Stored records:
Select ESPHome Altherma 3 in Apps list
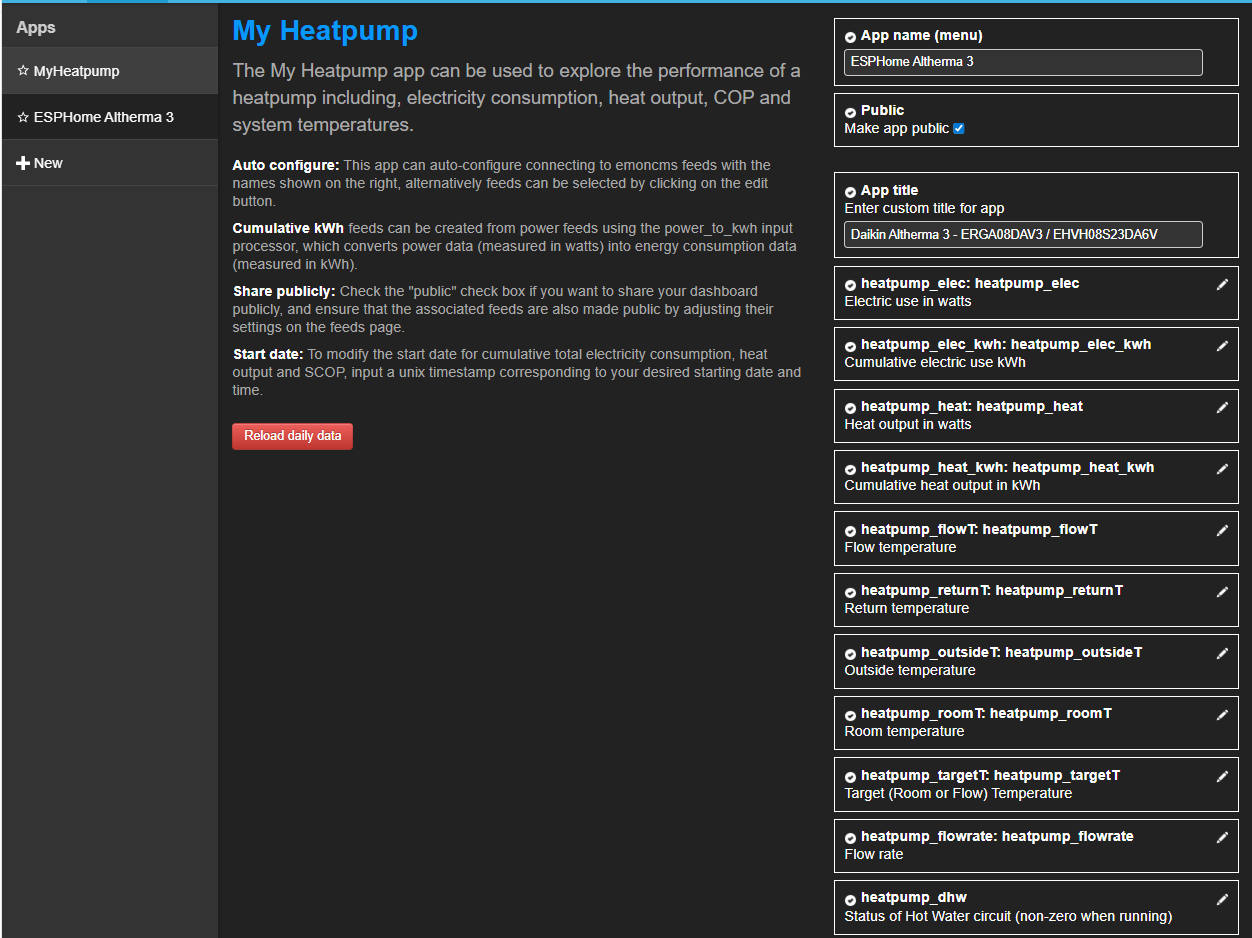The height and width of the screenshot is (938, 1252). 103,117
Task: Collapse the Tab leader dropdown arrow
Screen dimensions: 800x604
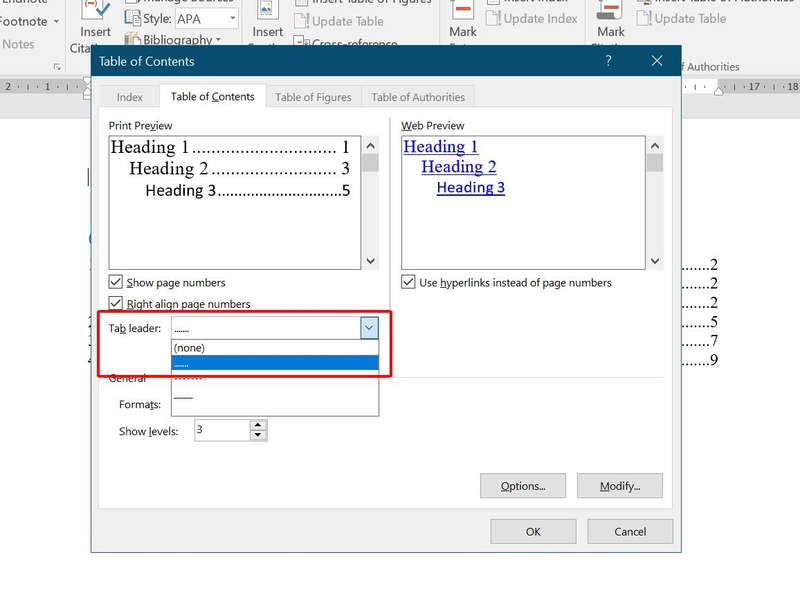Action: tap(369, 328)
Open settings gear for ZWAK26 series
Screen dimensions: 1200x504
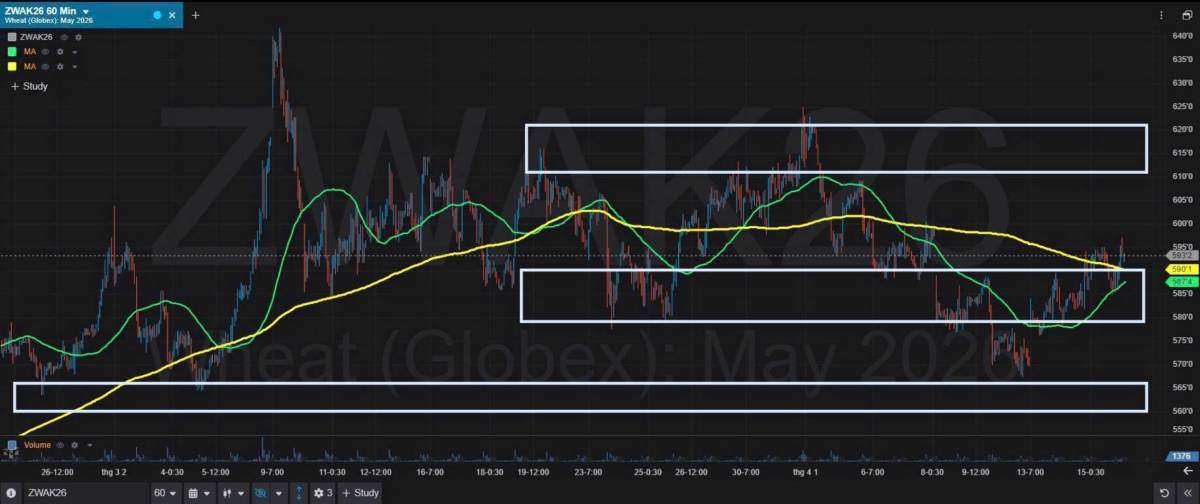[78, 37]
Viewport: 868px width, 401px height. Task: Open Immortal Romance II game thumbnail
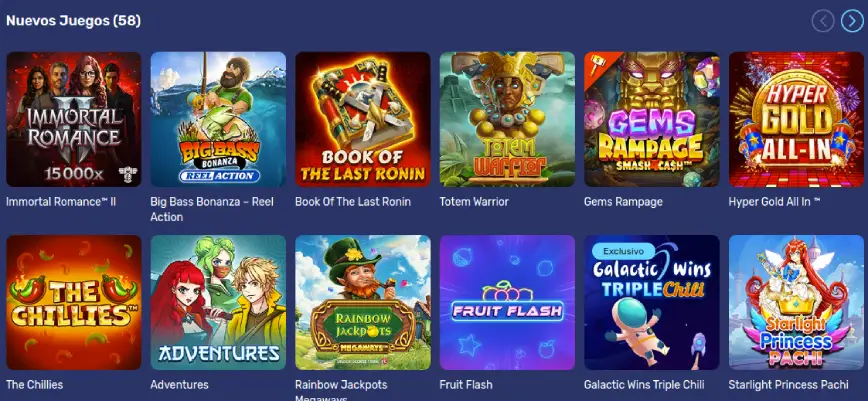click(x=74, y=119)
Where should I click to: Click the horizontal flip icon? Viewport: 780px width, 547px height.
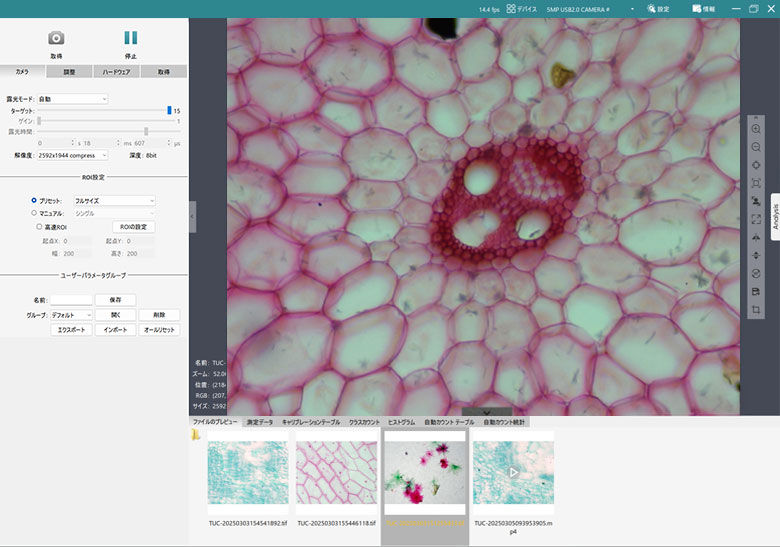(756, 237)
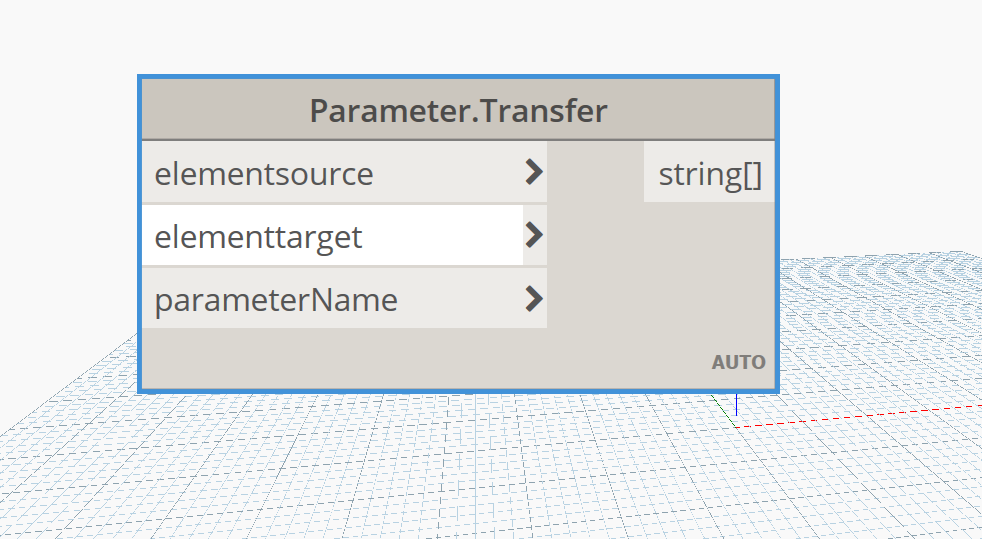This screenshot has height=539, width=982.
Task: Click the node footer left of the AUTO label
Action: tap(426, 360)
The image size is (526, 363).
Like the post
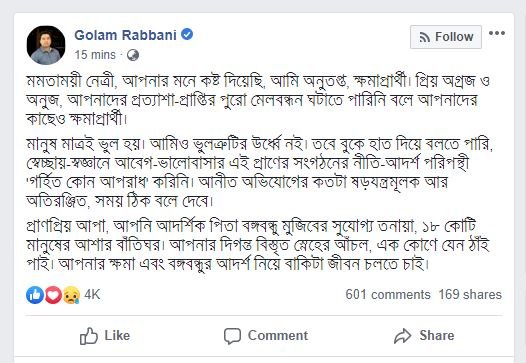coord(105,336)
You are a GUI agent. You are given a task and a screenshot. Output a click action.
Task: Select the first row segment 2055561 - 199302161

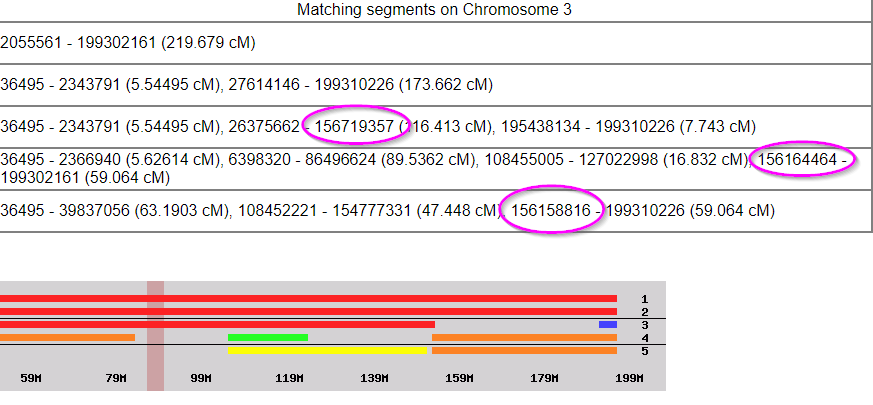[x=128, y=43]
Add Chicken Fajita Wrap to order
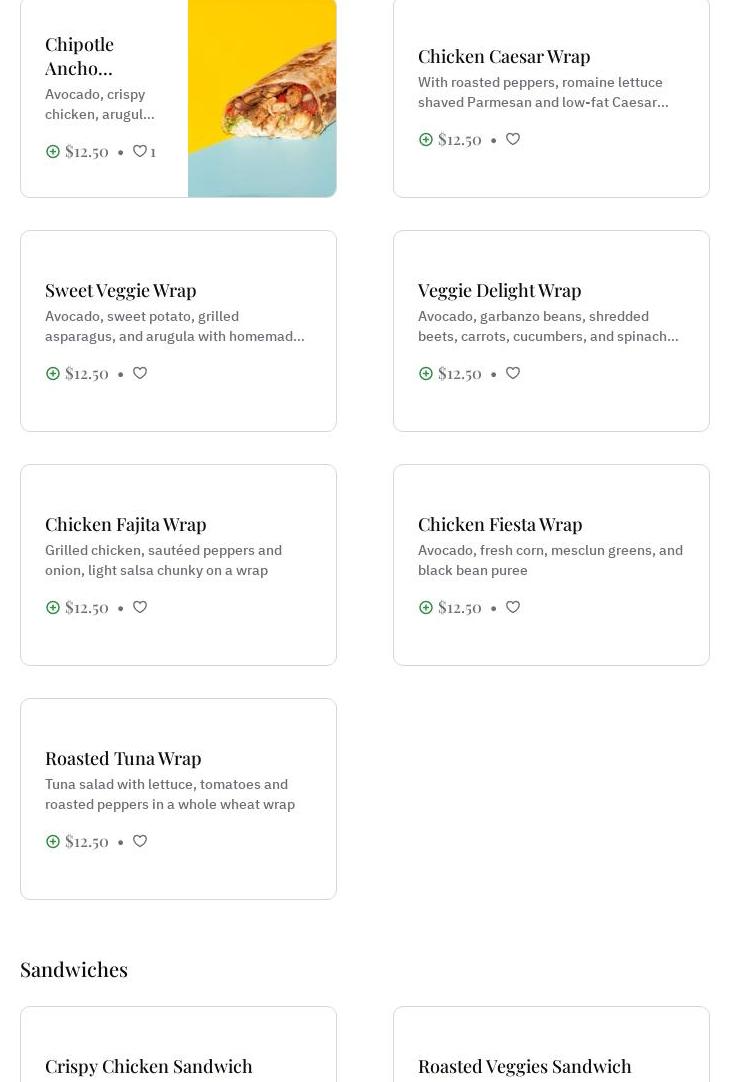 pyautogui.click(x=53, y=607)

Stated goal:
Can you reproduce all of the records above word for word, leaving out the pictures?

Task result:
Select ESPHome Altherma 3 in Apps list
The height and width of the screenshot is (938, 1252). 103,117
Task: Collapse the Tab leader dropdown arrow
Screen dimensions: 800x604
Action: tap(369, 328)
Open settings gear for ZWAK26 series
Screen dimensions: 1200x504
[78, 37]
Viewport: 868px width, 401px height. Task: Open Immortal Romance II game thumbnail
click(x=74, y=119)
Where should I click to: Click the horizontal flip icon? Viewport: 780px width, 547px height.
(756, 237)
This screenshot has height=539, width=982.
Task: Click the node footer left of the AUTO label
Action: tap(426, 360)
The image size is (526, 363).
Like the post
coord(105,336)
You are a GUI agent. You are given a task and a screenshot. Output a click action.
Task: Select the first row segment 2055561 - 199302161

[x=128, y=43]
Add Chicken Fajita Wrap to order
 pyautogui.click(x=53, y=607)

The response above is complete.